- _DATA TO EXAMINE_
....

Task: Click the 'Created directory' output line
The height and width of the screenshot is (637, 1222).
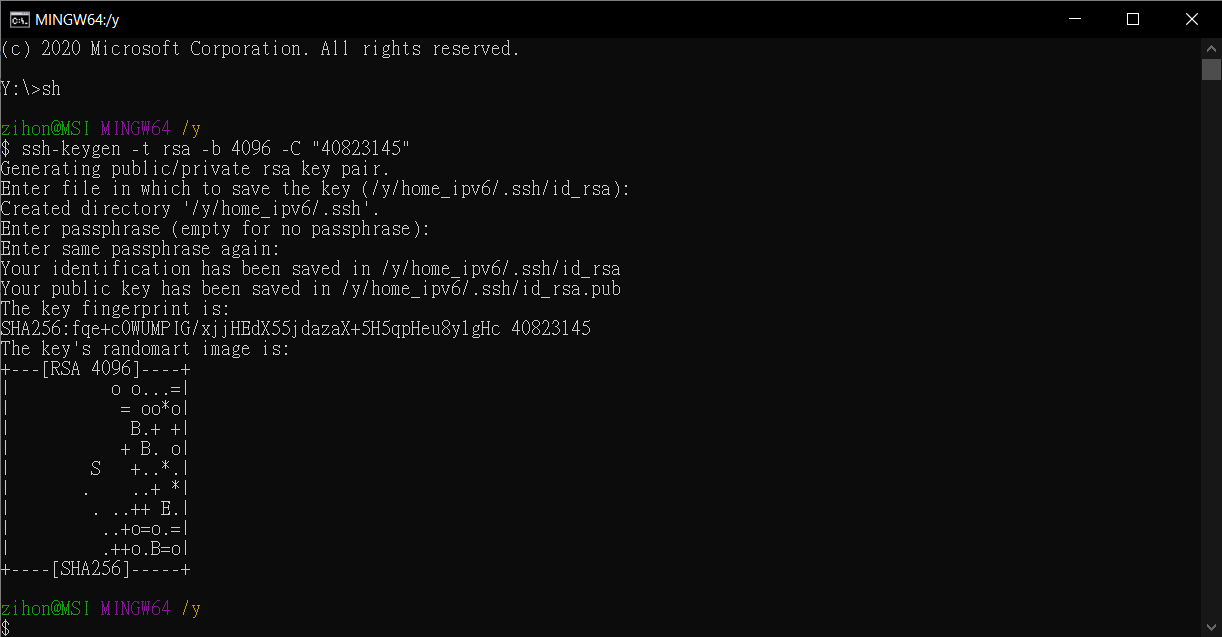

....

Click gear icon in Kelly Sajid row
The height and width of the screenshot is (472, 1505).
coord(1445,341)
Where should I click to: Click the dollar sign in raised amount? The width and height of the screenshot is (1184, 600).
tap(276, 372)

....

- _THE PROBLEM_
Please reproduce exactly the lines in the listing above from the one containing "Task: Click the" through the one containing "The height and width of the screenshot is (637, 1222).", both included, and nothing more.

- _ANSWER TO THIS EXERCISE_
Task: Click the 'Created directory' output line
The height and width of the screenshot is (637, 1222).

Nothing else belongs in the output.